Pairing the two ratios offers a fast scan of labor conditions. High-high markets point to tight capacity and premium pricing in that location; high employment but mid-range wages suggest depth that could tighten if demand spikes; balanced ratios imply conditions close to the national norm; and low-low territories tend to have lower relative costs but may struggle to scale up quickly.

  • Tight and costly: Emp LQ > 1.20; Wage LQ > 1.10; specialized market; limited slack and higher cost risk.
  • High activity, fair cost: Emp LQ > 1.20; Wage LQ 0.95-1.10 large share of construction jobs, relative wages near national norms; costs can rise if demand accelerates.
  • Balanced market: Emp LQ 0.90-1.10; Wage LQ 0.90-1.10. labor mix and pay track the US average, predictable supply and pricing.
  • Pay-led scarcity: Emp LQ 1.00-1.20; Wage LQ > 1.10. average depth, but wage premium hints at pockets of scarcity.
  • Low-intensity, low-cost: Emp LQ < 0.90; Wage LQ < 0.95. smaller construction footprint relative to other industries within that market; potential schedule risk for large builds despite cost upside.

Sunbelt metros boast high construction capacity

Fast‑growth Sunbelt and Mountain metros such as Austin, Phoenix, Tampa and Raleigh sit in the tight and costly quadrant, where construction represents at least 20 percent more of their workforce than the US average, and relative wages run 5–15 percent higher. These figures flag pressure, not guaranteed capacity. A smaller metro can post an Emp LQ of 1.3 yet have fewer than 90,000 workers, insufficient for a mega‑project without importing crews.

Source: BLS

Looking at figure 11, ‘Mega-hub’ metros (e.g. New York, LA) have large absolute construction employment (>200k workers) despite low relative concentration, meaning they can support very large projects even with modest LQs. Smaller markets under 50k construction jobs (‘Low-Scale’) may face schedule risks for mega-projects despite a higher concentration of skilled workers.

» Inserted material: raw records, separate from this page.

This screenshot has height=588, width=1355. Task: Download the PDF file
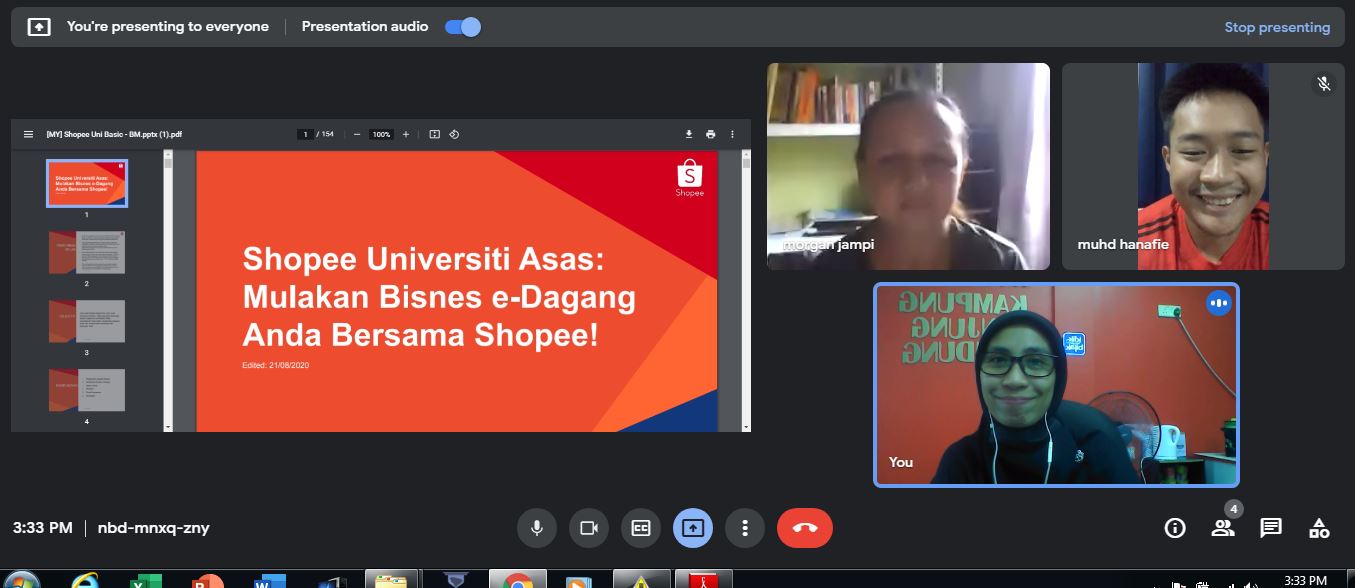point(689,134)
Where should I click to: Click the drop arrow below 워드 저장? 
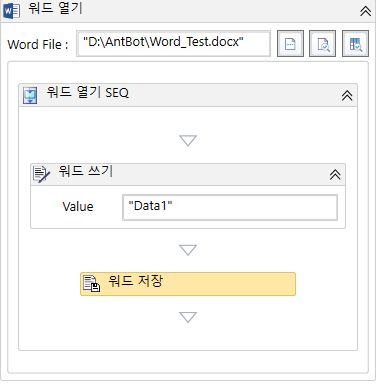pyautogui.click(x=188, y=317)
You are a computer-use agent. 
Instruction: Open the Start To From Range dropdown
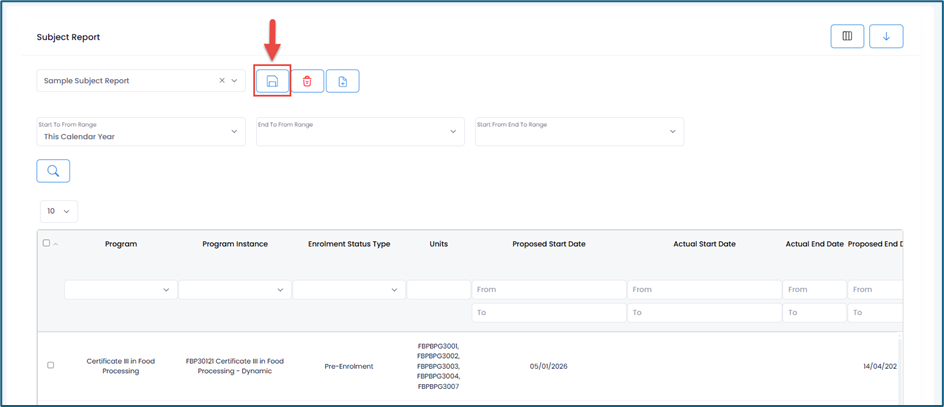(141, 131)
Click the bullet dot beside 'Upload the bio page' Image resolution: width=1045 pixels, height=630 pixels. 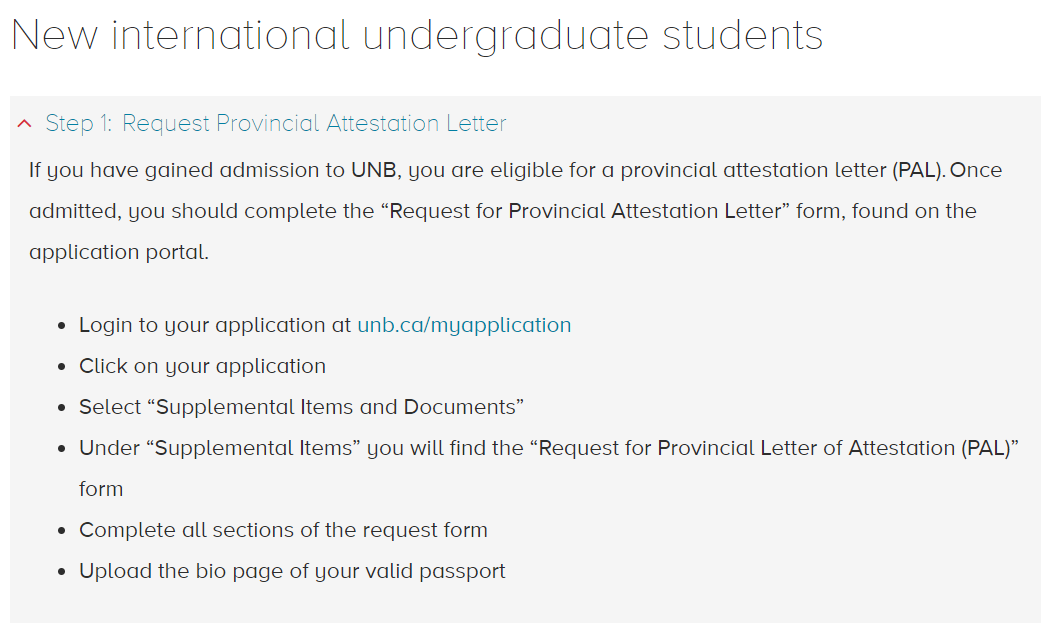tap(62, 572)
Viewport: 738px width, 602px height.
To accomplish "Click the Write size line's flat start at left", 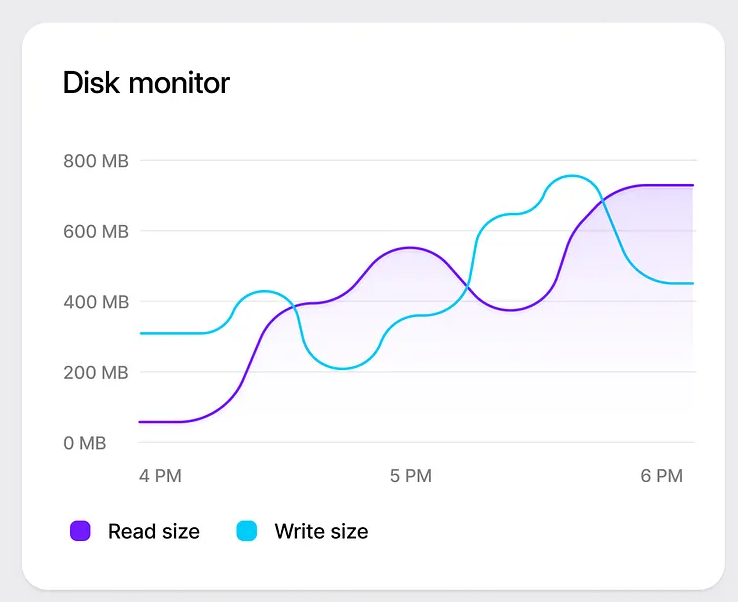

  • Mega hubs: > 200 thousand jobs; deep labor pool; even a modest LQ can support very large projects.
  • Mid-scale: 50 thousand–200 thousand jobs; Emp LQ > 1.15. Capacity is project specific; higher Employment LQ (> 1.15) signals tightening costs.
  • Low scale: <50 thousand jobs; thin workforce; schedule risk for large or specialized work, regardless of LQ.

Source: BLS

Tariff impacts start to bear down on material costs

Construction material costs rose sharply in Q2 2025, climbing by 3.1 percent, marking the highest quarterly increase since Q3 2022 and the second consecutive quarter of growth. Costs for steel and metal related materials have increased the most, as steel and aluminum tariffs were doubled in early June. Copper related inputs experienced notable price gains due to ongoing levies on Canadian imports, tariff speculation and limited new mill capacity in South America. Copper prices are expected to increase based on the latest announcement of a new 50 percent tariff on copper imports, which began August 1st, 2025. Asphalt paving costs plunged nearly 20 percent quarter-on-quarter, driven by seasonal drops in oil prices and improved refinery output. Tariff policy and commodity swings should keep contractors alert to sudden price shifts.

Source: BLS

Machinery and equipment costs are finding balance

Construction machinery and equipment prices in Q2 2025 inched up 1.3 percent quarter-on-quarter well below the 3.8 percent gain recorded in Q2 2024 and a far cry from the double-digit spikes of 2021-2022. Momentum has drained from most categories: crane prices were flat, forklifts slipped 0.3 percent and excavator costs fell 4.5 percent as overall construction demand has cooled. The lone outlier is generator equipment, where prices climbed 6.1 percent on ongoing data-center buildouts and persistent pressure on engine components. Barring a fresh surge in diesel prices or continued escalations in steel tariffs, heavy-equipment inflation appears to be contained heading into the second half of 2025.